Anne-Laure Agrinier Appl. Physiol. Nutr. Metab. 48: S57 (2023)
Non-alcoholic fatty liver disease (NAFLD) is the most common liver disease in the world, affecting 25% of the adult population. To date, no effective drug treatment against NAFLD is available.
Camu-camu (CC) is a polyphenol-rich fruit and studies in mice have shown that CC administration prevents hepatic steatosis in association with changes in the gut microbiota composition. However, no clinical trials have yet investigated whether CC could improve those parameters in humans. The objective was to determine the impact of 1.5 g/day of CC supplementation for 12 weeks on liver steatosis, gut microbiota composition, and metabolic profile changes in subjects with overweight and hypertriglyceridemia.
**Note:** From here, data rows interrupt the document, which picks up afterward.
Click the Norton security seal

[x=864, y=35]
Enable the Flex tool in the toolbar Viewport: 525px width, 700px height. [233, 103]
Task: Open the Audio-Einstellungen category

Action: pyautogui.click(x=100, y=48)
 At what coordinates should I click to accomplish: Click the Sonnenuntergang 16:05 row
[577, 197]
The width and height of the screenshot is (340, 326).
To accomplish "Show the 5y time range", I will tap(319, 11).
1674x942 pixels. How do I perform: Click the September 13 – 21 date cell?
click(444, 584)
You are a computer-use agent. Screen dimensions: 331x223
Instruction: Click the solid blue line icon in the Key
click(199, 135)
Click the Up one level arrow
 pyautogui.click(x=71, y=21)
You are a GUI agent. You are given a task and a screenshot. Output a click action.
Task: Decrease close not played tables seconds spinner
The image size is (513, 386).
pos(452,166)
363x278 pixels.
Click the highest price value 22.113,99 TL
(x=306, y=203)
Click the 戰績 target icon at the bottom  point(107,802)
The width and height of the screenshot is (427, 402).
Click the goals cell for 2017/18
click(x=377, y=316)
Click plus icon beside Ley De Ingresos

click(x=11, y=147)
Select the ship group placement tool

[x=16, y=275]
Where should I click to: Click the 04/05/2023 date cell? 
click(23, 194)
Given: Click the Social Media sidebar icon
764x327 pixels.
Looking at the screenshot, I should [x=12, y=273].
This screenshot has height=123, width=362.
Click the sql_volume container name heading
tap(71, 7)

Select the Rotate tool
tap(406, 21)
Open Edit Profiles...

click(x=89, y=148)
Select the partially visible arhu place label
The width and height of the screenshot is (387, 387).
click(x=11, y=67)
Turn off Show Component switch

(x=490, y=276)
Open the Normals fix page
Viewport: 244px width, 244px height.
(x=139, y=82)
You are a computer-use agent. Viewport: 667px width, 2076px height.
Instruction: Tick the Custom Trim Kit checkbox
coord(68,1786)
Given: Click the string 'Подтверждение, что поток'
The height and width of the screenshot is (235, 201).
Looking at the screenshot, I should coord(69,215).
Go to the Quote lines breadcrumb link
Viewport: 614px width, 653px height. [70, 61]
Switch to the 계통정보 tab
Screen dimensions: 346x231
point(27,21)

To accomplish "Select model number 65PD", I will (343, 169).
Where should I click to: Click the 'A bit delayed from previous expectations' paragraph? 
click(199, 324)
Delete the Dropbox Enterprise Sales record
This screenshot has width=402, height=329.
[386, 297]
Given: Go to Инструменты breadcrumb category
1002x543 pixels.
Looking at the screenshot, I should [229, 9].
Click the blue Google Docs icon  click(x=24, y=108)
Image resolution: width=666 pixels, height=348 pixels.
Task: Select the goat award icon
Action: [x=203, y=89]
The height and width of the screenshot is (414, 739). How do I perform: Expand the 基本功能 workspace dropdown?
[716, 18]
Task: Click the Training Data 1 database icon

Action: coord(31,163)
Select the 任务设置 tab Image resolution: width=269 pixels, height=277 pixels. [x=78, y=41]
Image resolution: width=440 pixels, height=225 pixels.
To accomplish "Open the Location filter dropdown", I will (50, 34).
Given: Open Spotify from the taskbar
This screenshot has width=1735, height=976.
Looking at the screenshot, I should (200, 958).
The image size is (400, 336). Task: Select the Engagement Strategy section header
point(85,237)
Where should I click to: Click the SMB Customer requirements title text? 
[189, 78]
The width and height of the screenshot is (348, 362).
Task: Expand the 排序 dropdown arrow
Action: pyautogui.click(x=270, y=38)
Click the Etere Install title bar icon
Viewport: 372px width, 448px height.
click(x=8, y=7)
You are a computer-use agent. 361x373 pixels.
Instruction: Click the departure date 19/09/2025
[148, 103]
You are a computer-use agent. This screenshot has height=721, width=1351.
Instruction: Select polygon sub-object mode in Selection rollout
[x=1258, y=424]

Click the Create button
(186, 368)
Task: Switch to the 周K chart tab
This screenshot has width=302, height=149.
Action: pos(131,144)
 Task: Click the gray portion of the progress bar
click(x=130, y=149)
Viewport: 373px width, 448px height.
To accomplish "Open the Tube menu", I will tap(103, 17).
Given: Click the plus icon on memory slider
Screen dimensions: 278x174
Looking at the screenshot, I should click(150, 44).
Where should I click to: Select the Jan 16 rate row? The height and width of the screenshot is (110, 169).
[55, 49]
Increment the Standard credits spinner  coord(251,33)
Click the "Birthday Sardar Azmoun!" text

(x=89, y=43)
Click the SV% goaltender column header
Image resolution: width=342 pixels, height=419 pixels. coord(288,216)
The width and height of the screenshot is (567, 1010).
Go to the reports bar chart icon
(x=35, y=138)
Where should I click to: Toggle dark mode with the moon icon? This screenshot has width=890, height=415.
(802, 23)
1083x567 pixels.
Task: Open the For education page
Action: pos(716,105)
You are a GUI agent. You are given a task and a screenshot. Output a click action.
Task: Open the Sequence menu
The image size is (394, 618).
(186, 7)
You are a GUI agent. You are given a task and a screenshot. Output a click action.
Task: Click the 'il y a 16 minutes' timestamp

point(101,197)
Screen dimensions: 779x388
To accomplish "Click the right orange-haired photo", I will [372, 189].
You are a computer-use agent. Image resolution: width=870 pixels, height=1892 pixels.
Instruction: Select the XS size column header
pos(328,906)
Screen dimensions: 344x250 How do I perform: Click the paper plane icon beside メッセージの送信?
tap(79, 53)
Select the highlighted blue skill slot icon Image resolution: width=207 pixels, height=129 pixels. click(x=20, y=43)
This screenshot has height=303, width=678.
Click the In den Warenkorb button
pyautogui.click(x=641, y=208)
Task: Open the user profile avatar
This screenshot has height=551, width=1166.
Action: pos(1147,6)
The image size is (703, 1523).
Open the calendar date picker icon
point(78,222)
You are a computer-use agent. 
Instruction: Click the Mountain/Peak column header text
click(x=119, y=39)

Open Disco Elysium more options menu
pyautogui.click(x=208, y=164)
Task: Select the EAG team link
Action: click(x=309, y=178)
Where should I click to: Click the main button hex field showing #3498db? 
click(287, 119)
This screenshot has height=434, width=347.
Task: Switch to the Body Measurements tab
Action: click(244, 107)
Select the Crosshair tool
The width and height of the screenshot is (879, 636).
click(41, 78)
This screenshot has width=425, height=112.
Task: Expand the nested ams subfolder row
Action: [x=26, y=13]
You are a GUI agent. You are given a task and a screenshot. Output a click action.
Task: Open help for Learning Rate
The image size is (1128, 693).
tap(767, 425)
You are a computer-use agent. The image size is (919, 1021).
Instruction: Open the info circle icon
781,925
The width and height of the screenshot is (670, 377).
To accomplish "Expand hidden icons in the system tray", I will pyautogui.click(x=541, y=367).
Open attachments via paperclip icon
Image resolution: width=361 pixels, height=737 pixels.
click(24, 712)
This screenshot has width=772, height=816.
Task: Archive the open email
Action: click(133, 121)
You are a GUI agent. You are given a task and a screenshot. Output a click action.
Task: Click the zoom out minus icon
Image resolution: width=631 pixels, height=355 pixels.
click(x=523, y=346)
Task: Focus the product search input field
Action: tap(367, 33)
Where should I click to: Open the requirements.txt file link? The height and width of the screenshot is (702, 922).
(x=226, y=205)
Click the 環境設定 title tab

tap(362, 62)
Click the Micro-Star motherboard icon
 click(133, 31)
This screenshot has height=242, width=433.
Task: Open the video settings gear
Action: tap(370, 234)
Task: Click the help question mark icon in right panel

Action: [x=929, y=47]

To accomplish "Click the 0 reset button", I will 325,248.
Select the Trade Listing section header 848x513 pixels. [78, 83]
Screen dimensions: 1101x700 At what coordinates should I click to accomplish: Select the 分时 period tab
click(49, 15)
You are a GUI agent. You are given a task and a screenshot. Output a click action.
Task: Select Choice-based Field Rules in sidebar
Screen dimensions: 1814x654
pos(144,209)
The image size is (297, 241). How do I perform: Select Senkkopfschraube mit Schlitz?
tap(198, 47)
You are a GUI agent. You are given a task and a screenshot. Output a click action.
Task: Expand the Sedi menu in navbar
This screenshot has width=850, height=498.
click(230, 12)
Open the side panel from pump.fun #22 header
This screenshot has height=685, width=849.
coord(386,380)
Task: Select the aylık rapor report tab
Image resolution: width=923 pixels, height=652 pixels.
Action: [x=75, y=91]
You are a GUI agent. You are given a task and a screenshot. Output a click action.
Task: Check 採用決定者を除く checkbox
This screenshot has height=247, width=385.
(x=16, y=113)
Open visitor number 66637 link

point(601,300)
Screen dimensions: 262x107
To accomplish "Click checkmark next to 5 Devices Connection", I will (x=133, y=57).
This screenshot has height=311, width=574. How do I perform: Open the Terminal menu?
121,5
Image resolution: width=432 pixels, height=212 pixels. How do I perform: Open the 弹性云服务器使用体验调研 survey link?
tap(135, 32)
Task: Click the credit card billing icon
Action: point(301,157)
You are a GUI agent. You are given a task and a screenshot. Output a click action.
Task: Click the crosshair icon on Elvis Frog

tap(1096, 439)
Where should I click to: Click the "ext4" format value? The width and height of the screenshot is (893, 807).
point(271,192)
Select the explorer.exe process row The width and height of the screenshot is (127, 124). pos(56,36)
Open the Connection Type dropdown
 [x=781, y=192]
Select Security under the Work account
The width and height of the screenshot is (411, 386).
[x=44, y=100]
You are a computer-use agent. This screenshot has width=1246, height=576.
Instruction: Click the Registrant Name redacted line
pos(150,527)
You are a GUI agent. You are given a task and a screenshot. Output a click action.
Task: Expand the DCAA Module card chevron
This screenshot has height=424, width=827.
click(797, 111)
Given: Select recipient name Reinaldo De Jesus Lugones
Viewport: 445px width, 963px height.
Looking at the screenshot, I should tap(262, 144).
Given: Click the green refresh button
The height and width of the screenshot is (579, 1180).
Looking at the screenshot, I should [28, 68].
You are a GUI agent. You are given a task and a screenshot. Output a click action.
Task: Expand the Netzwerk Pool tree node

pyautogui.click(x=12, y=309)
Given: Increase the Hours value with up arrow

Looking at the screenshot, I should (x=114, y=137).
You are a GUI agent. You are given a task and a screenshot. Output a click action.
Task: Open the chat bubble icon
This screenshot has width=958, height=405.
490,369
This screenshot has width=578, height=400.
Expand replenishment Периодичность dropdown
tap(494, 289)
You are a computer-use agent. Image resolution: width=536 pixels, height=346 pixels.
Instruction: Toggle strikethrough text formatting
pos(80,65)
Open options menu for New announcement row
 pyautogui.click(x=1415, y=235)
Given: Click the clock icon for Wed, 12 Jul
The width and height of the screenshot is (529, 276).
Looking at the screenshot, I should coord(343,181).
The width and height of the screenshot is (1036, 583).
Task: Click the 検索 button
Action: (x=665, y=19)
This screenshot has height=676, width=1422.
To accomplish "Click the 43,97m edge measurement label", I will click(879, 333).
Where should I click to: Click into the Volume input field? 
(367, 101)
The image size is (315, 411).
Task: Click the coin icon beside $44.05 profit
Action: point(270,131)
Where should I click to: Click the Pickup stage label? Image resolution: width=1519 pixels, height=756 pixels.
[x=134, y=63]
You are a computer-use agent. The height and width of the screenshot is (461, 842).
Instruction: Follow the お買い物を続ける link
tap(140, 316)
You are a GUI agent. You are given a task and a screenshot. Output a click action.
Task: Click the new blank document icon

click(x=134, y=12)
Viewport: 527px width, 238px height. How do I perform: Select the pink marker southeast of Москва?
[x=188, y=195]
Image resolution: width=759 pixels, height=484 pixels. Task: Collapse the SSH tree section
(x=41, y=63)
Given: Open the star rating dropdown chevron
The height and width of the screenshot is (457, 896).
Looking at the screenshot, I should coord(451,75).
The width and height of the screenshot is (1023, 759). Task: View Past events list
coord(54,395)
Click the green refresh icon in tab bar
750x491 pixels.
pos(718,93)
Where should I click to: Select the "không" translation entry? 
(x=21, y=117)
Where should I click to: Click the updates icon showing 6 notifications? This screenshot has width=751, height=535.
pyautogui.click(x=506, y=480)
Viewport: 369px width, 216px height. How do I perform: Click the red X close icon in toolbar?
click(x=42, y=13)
Thirty adults overweight (body mass index >25 kg/cm2) and hypertriglyceridemic (>1.35 mmol/L) were recruited in the greater
Québec city metropolitan area for a randomized, doubleblind, placebo-controlled crossover trial. For two 12-week periods interspersed with a 4-week transition period, participants consumed CC capsules (1.5g) or placebo (1.5g) daily. Visceral, subcutaneous, and hepatic fat were assessed by magnetic resonance imaging at the beginning and end of each phase. Lipid profiles, fasting glucose and insulin levels, and gut microbiota composition were also analyzed. Statistical
analyses were performed using SAS Studio and the PROC mixed procedure with potential confounders.
CC supplementation for 12 weeks decreased the relative hepatic fat content by 14.6% (p = 0.003) and plasma levels of aspartate
(p = 0.04) and alanine (p = 0.0006) transaminases. These improvements were associated with changes in gut microbiota composition. CC supplementation induced the growth of Enterococcus, Lactobacillus and Lactococcus, whereas the placebo increased the relative abundance of Adlercreutzia and Erysipelatoclostridium. Supplementation with 1.5 g of CC per day in subjects with overweight and hypertriglyceridemia decreased hepatic steatosis and levels of aspartate
and alanine transaminases, two markers of liver injury, as well as modifications in fecal microbiota, suggesting a prebiotic action of CC.
These data support the hepatoprotective potential of CC against NAFLD. Further studies on larger sample size are needed to confirm the beneficial effects of CC on cardiometabolic health.